Il est d’autant plus lamentable de gober un tel sophisme qu’il a été réfuté depuis longtemps. En 1651, Hobbes soutenait qu’il convenait de confier les pleins pouvoirs à un individu ou à une assemblée d’hommes – le souverain de l’État – de manière à ce que la sécurité de tous soit garantie. Le raisonnement était le suivant. Si les hommes vivaient à l’état de nature, c’est-à-dire sans aucune loi, leur liberté serait incroyablement étendue, puisque plus rien ne serait interdit. Mais elle serait aussi catastrophique, parce qu’elle entraînerait nécessairement la « guerre de tous contre tous » et la disparition de l’espèce humaine. Sans loi, l’homme n’est qu’un loup pour l’homme. Il faut donc nécessairement que les hommes sortent de l’état de nature pour constituer une communauté politique : l’État. Cette communauté est une sorte de grand organisme artificiel dont la tête est le souverain. Et de même qu’un organisme doit n’avoir qu’une seule tête, de même l’État doit être entièrement dirigé par le souverain, sans quoi il risque d’être déchiré par des guerres civiles. Les simples citoyens doivent donc consentir à donner au souverain un pouvoir terrifiant, qui est seul capable de les contraindre à respecter les lois. Ainsi, la liberté est sans doute réduite, mais la sécurité des biens et des personnes est garantie.
Aussi géniale soit-elle, la théorie de Hobbes n’en comporte pas moins un sophisme, qui a été plusieurs fois souligné : donner les pleins pouvoirs aux dirigeants de l’État, c’est leur donner le droit d’être aussi violents qu’ils le souhaitent. Peut-être les citoyens sont-ils protégés contre les ennemis extérieurs ou contre les criminels de droit commun, mais rien ne les protège contre l’arbitraire du souverain. D’ailleurs, n’est-il pas absurde d’instaurer un pouvoir terrifiant pour instaurer un climat de sécurité ? Comme l’explique Locke, dans son deuxième Traité du gouvernement civil (1690) : « Que si l'on se hasardait à demander, ce qui n'a garde d'arriver souvent, quelle sûreté et quelle sauvegarde se trouve dans un tel état et dans un tel gouvernement, contre la violence et l'oppression du gouverneur absolu ? On recevrait bientôt cette réponse, qu'une seule demande de cette nature mérite la mort. Les Monarques absolus, et les défenseurs du pouvoir arbitraire, avouent bien qu'entre sujets et sujets, il faut qu'il y ait de certaines règles, des lois et des juges pour leur paix et leur sûreté mutuelle; mais ils soutiennent qu'un homme qui a le gouvernement entre ses mains, doit être absolu et au-dessus de toutes les circonstances et des raisonnements d'autrui ; qu'il a le pouvoir de faire le tort et les injustices qu'il lui plaît, et que ce qu'on appelle communément tort et injustice, devient juste, lorsqu'il le pratique. »

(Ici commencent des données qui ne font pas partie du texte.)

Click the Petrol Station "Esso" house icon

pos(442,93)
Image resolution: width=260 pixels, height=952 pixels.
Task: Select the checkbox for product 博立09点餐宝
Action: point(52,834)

Rousseau s’est souvenu de cette leçon en écrivant son Contrat social (1762) : « On dira que le despote assure à ses sujets la tranquillité civile. Soit ; mais qu'y gagnent-ils, si les guerres que son ambition leur attire, si son insatiable avidité, si les vexations de son ministère les désolent plus que ne feraient leurs dissensions ? Qu'y gagnent-ils, si cette tranquillité même est une de leurs misères ? On vit tranquille aussi dans les cachots; en est-ce assez pour s'y trouver bien ? Les Grecs enfermés dans l'antre du Cyclope y vivaient tranquilles, en attendant que leur tour vînt d'être dévorés. » (Du contrat social, livre I) La toute-puissance du pouvoir exécutif, loin d’instaurer un réel climat de sécurité, est plutôt un motif de terreur constante.
Le grand problème politique n’est donc pas de trouver un « équilibre entre sécurité et liberté », puisque les deux choses sont indissolublement liées. Notre liberté – notre pouvoir de réaliser nos propres buts – est d’autant plus grande que notre action n’est pas compromise par des dangers extérieurs et que notre esprit n’est pas paralysé par la peur. Inversement, notre sécurité dépend de notre liberté, car nous devons être en mesure de nous défendre contre les abus de pouvoir. Comme l’écrit Rousseau : « la force et la liberté de chaque homme » sont « les premiers instruments de sa conservation ». (Du contrat social, livre I). Le problème véritable, c’est de savoir comment créer des institutions politiques qui, au lieu d’opprimer et de terrifier, permettent à chacun de jouir en sécurité d’une liberté aussi grande que possible. Jusqu’à présent, aucune solution parfaite n’a été trouvée à ce problème. Au moins peut-on être sûr d’une chose : ce n’est pas en laissant le pouvoir exécutif s’affranchir du contrôle des autorités judiciaires, du parlement et des simples citoyens, que nous allons vivre dans une société plus sûre. On a bien vu comment, après le 11 septembre 2001, la « guerre contre le terrorisme » a « justifié » – outre deux conflits incroyablement meurtriers et coûteux – de grandes violences à l’égard de simples suspects. Des gens ont été enlevés par les services secrets américains, emprisonnés arbitrairement et torturés. Certains d’entre eux ont d’ailleurs été innocentés par la suite. Oups ! On est vraiment désolé de vous avoir torturé, mais votre nom ressemble un peu à celui d’un dangereux terroriste. Good bye and no bad feelings ! Tel est le glorieux modèle « sécuritaire » qui inspire messieurs Hollande, Valls et Cazeneuve. Entre Snowden, ce héros de notre temps, et le criminel G. W. Bush, il n’est pas difficile de deviner pour qui bat le cœur de nos dirigeants.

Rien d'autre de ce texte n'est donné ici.